Дельвиг редко пользовался ямбом, часто обходился без рифм, вообще предпочитал асимметричную мелодику и несуществующие жанры. Пушкин ценил в его идиллиях «прелесть более отрицательную, чем положительную»; это справедливо и для русских песен Дельвига: они не слезливы и не слащавы; равно для идиллий — они не знают покоя.
Сквозь его стихи проглядывает характер необычный, страстно-задумчивый, горестный, скрытный. «Спрашивали одного англичанина, — говорит князь Вяземский, — любит ли он танцевать? „Очень люблю, — отвечал он, — но не в обществе и не на бале, а дома один или с сестрою“. Дельвиг походил на этого англичанина».

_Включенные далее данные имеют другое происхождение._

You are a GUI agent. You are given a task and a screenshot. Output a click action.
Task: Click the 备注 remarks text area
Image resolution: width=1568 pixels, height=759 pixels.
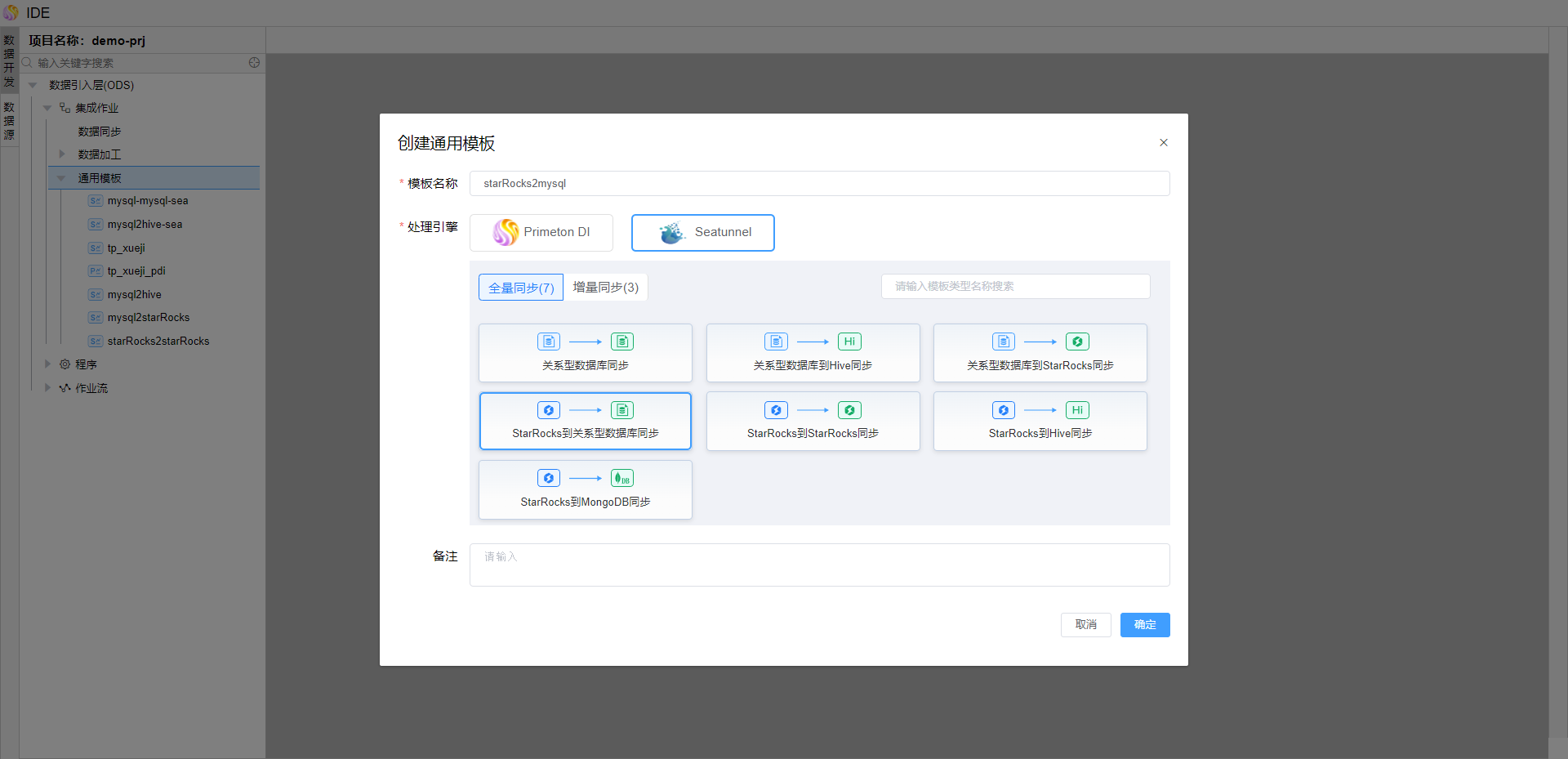[819, 565]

Да. Но зато ни капельки не походил на модного литературного героя. В половине 20-х годов, как известно, Кавказские Пленники отправились — не своей охотой — на Кавказ, или в Сибирь, или еще дальше, — но зато расплодилась, особенно в нечерноземных губерниях, тьма Онегиных, то есть как бы Пушкиных без дарованья…
Одного такого звали Алексей Вульф. Зимой 1827-го они с настоящим Пушкиным в одном экипаже прибыли в Петербург (имея в багаже среди прочих вещей череп для Дельвига) и на следующий по приезде день явились с визитом в домик на Владимирской улице, где проживали Дельвиги, где наняла недавно квартиру и Анна Петровна Керн, успевшая уже сделаться приятельницей баронессы. (Дельвигу это, конечно, не нравилось, потому что Анна Петровна, милый демон, к этому времени была уже такая особа, которую довольно обширный круг людей полагал как бы общим достоянием; выдающиеся литераторы с удовольствием сообщали один другому — как Пушкин Соболевскому: дескать, с помощью Божией я на днях — мадам Керн. Дельвиг ее прелестями добродушно брезговал. Она его ненавидела — и была с ним накоротке, точно дружила с детства; Софья Михайловна без нее скучала.)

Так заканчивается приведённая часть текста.